Пацанва бросается в атаку. Одному я успеваю заехать по голове обувью, но трое других валят меня на землю. Я подмят под их телами, меня лупят по бокам, я пытаюсь перевернуться на живот и отползти в сторону.

В какой-то момент у меня получается это. Я обретаю вдруг нежданную свободу, мне удаётся подняться на ноги. В мгновение ока я понимаю, что может остановить их. Неадекватность. Только жёсткая неадекватность заставит исчезнуть их за горизонтом.

Я задираю пальто, нащупываю ширинку и в несколько лихорадочных движений вынимаю пипиську наружу. На моё счастье мочевой пузырь переполнен и только ждёт сигнала к действию. Короткое усилие – и искрящаяся брызгами струя устремляется в сторону нападающих.

С брезгливыми криками они отступают. Кое-что всё же попадает на них. Они торопливо зачёрпывают варежками снег и растирают на одежде предполагаемые места соприкосновения с моей благодарной мочой.

– Уро-о-о-о-од!!! – злобно, но обречённо и горестно выдают они нестройным хором.

В новую атаку бросаться не торопятся. Я могу зарядить ещё одну очередь. Повторить же за мной мой тактический приём стесняются – место людное, человеки то и дело мельтешат мимо, и хотя не вмешиваются, но смотрят на нас крайне беспокойно. Да и если бы решились, что мне их моча? Это им, слабым, потерянным недоумкам стрёмно прослыть «сифой», а мне без разницы. Я вне их системы ценности и одобрений, я не из этого мира, я недоразумение.

– Встретимся завтра в школе! – подбирая со снега раскиданные портфели, гордо и неторопливо ретируются они с места битвы.

Я победил. Я снова победил. Я всегда буду побеждать. Всех вас одолею, до единого. Я сильнее.


Насилие нельзя терпеть ни секунды. Ни единого мгновения. Терпение – не добродетель, терпение – инструмент порабощения. Ты думаешь, что терпишь во имя чего-то высшего, благостного и светлого, какого-то будущего, изменений в лучшую сторону, ты терпишь потому, что тебе навязали эту линию поведения – якобы она ведёт к трезвости ума и материальной обеспеченности, но лелея себя будущего, ты предаёшь себя настоящего. Тебе безразличен ты настоящий? Так почему же ты думаешь, что тебе будет интересен и мил ты будущий?

Насилие нельзя терпеть. От него надо отбиваться, ускользать, с ним надо грызться и царапаться, чтобы ни на йоту эта действительность не засомневалась в том, что сможет переманить тебя на свою сторону, сделать собственным инструментом, растворить тебя в себе. Превратить в тихое, безликое ничтожество.

– Ты взрослый уже, Вова! – широко раскрытыми глазами, нервно, истерично смотрит на меня мать. Она всегда пытается обнаружить во мне какой-то ответ, какое-то объяснение незапланированного сбоя. – Ты уже достаточно взрослый, чтобы купить молоко и хлеб.
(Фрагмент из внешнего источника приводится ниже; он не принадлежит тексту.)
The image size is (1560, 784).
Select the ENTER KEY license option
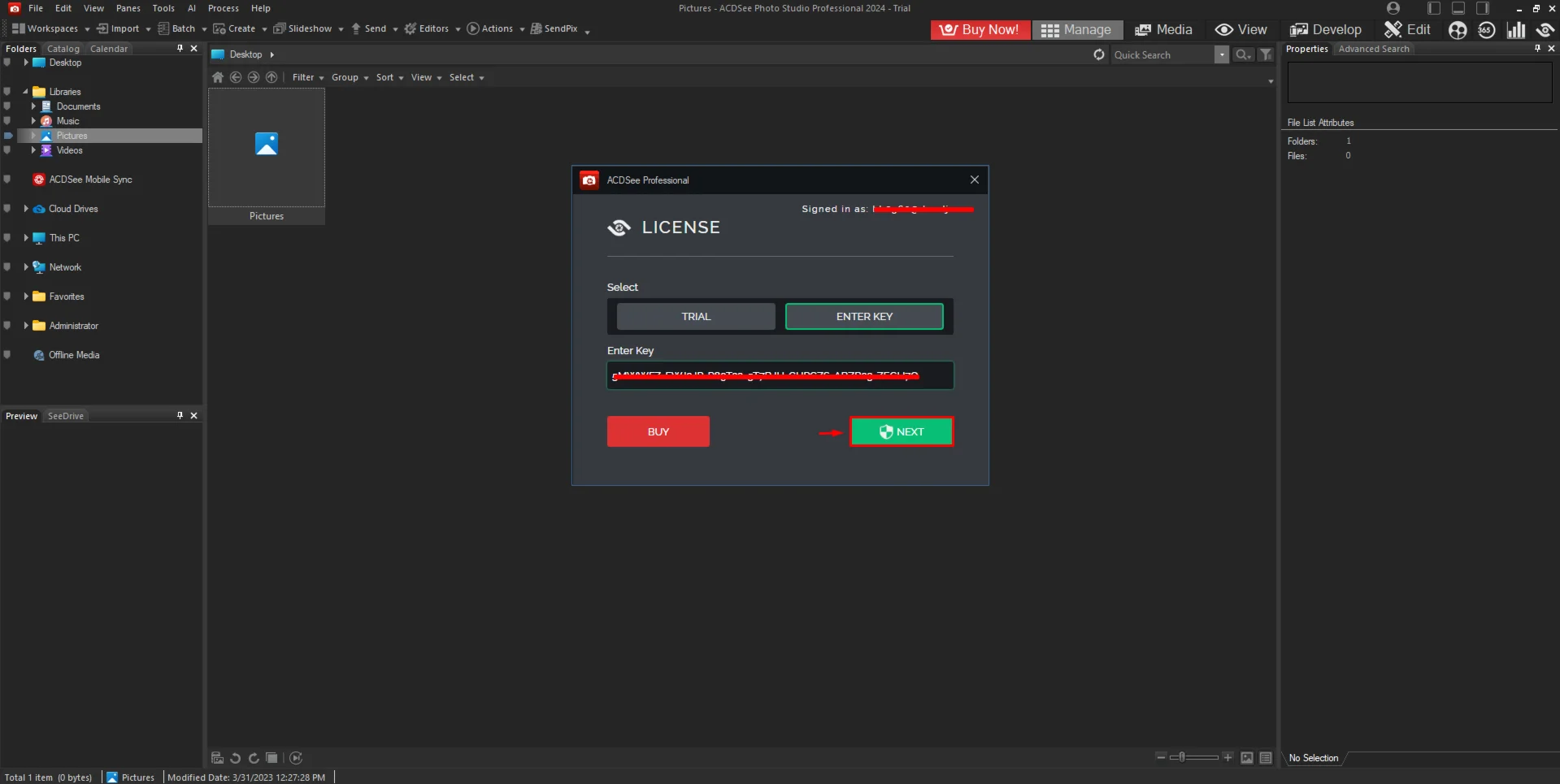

Тем более, если тебя просили об этом. Неужели это так сложно – взять приготовленные заранее сумку и деньги, сходить в магазин и принести продукты?

– Да что ты с ним размусоливаешь?! – взрывается нетерпеливый отец, который в глаза мои не всматривается, потому что ни в какие разумные объяснения произошедшего со мной не верит, потому что уже полностью отчаялся и махнул на меня рукой. – Быстро схватил сумку, марш на улицу и без продуктов не возвращайся!

Насилие, ощущаю я во рту металлический привкус этого слова. Мне его никогда и не с кем не спутать.

– Подожди, – осаждает отца мать. – Может быть, он просто забыл, как это делается. Или забыл, где находится магазин. Вова, помнишь, ты же ходил в магазин? Покупал там продукты. Почему не хочешь сейчас?

Да, я имел неосторожность сходить несколько раз в магазин. Я знал, что это не проблема для меня, что я могу сделать это с лёгкостью – вот и поддался соблазну самоутверждения.

– Да оставь ты его! – машет рукой отец, на сто восемьдесят градусов меняя свою позицию. Это характерно для него. – Сам схожу. Чего ты от… (он делает едва заметную паузу, я понимаю, что в этом месте должно стоять слово «придурок») него ожидаешь? Всё, нечего ждать.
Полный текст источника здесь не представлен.